Once your whites are ready, make a second batter using egg yolks – one per pancake – with milk (15g), plain flour (33g), sugar (10g) and 4g of baking powder. This is added slowly into the egg whites with a rubber spatula, about a third of the mixture at a time. “If you under-fold, your pancake batter ends up being inconsistent,” says Lieu. “If you over-fold, you end up with flat pancakes… so you might as well have just made regular pancakes. It takes a bit of practice.”
Atwood recommends frying the pancakes as quickly as possible – about three to six minutes on each side – in a pre-heated non-stick pan. She opts for a high-smoke-point oil (sunflower, vegetable or avocado) and uses a piping bag to mould the batter into 3in circles. Focus on piping the mixture high, not wide; the batter will spread slightly on its own.
Holly Thomson, an editor at online cooking site Sous Chef, uses steel rings to make her pancakes higher. Lieu points to silicon versions found at Asian supermarkets. Both need to be greased with a healthy amount of butter. “The pancakes stick very easily,” explains Thomson.
Once your batter is sizzling in the pan, Lieu and Atwood both spoon in a tablespoon of water and cover with a lid to cook the batter through without burning it. Keep the pan on a low-to-medium heat until the edges are golden brown but the middle is still thick and custardy. You’ll know your pancake is ready for flipping when tiny bubbles appear on the surface.

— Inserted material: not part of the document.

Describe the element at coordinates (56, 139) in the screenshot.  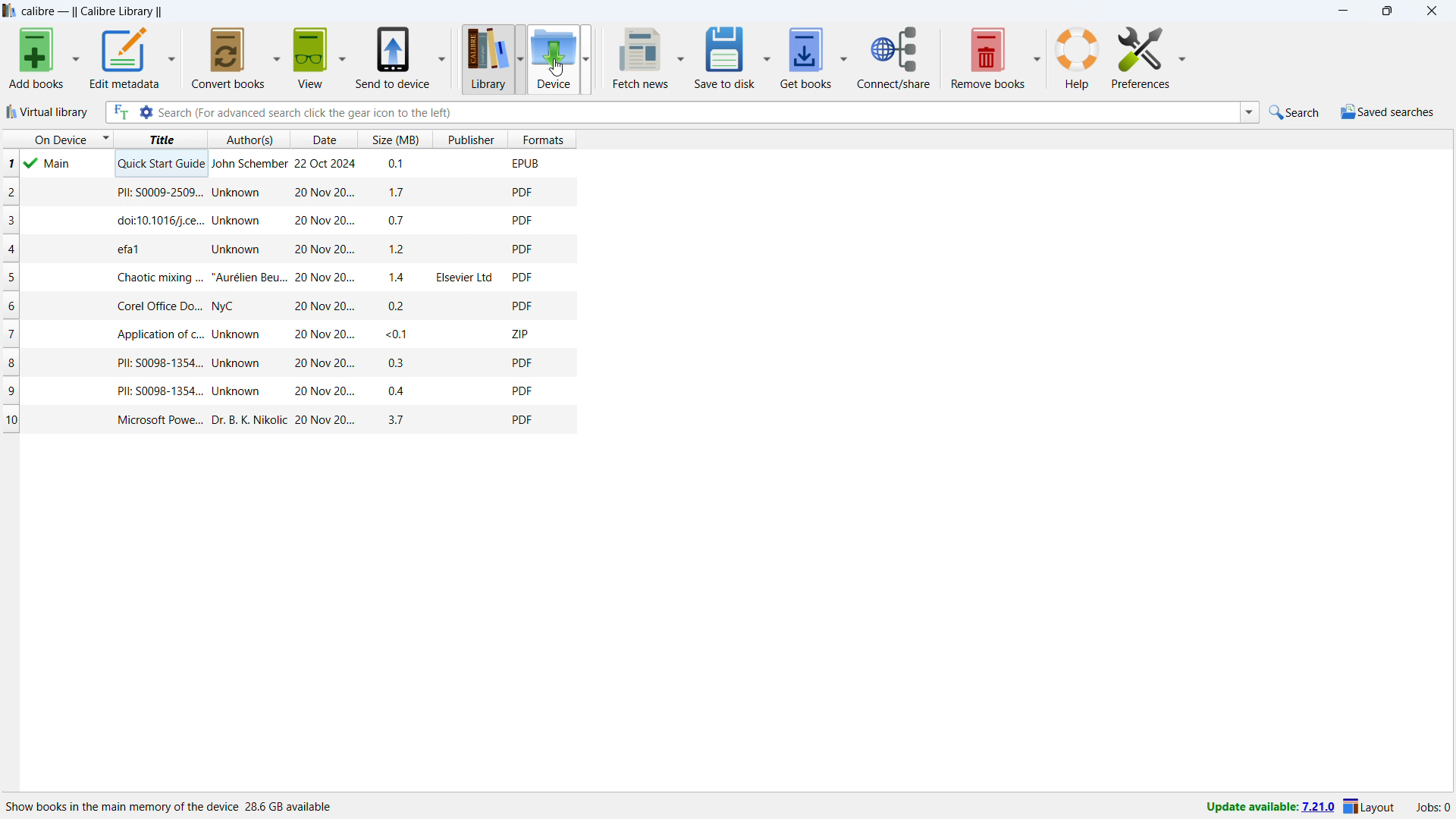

“Flipping is a bit of an art form,” says Thomson, who uses a large spatula to slide underneath her rings before she begins. “You just have to be bold and quick about it so it doesn’t fall apart.”
Once you’ve flipped, add more water and cover with the lid again. The pancakes are done when their bottoms are a light brown colour and are no longer sticky to the touch.
“There’s about one minute where they will jiggle,” says Lieu, who likes her pancakes with syrup and icing sugar. Atwood favours raspberries and blueberries, while Thomson alternates between miso caramel with chunks of butter and matcha-topped whipped cream. The final texture will almost be like an angel food cake. “They’re a little bit chewy and almost meringue-y,” says Atwood.
My pancakes often fail to measure up to the versions I’ve seen in café; I’ve never got the perfect jiggle. My backup option is to go to CA Japanese Pancakes in Chiswick or Bayswater’s Fluffy Fluffy. “There’s some magic that people do in the Japanese cafés that keep [the pancakes] tall and fluffy,” says Lieu. But take that as a challenge: how high can you go?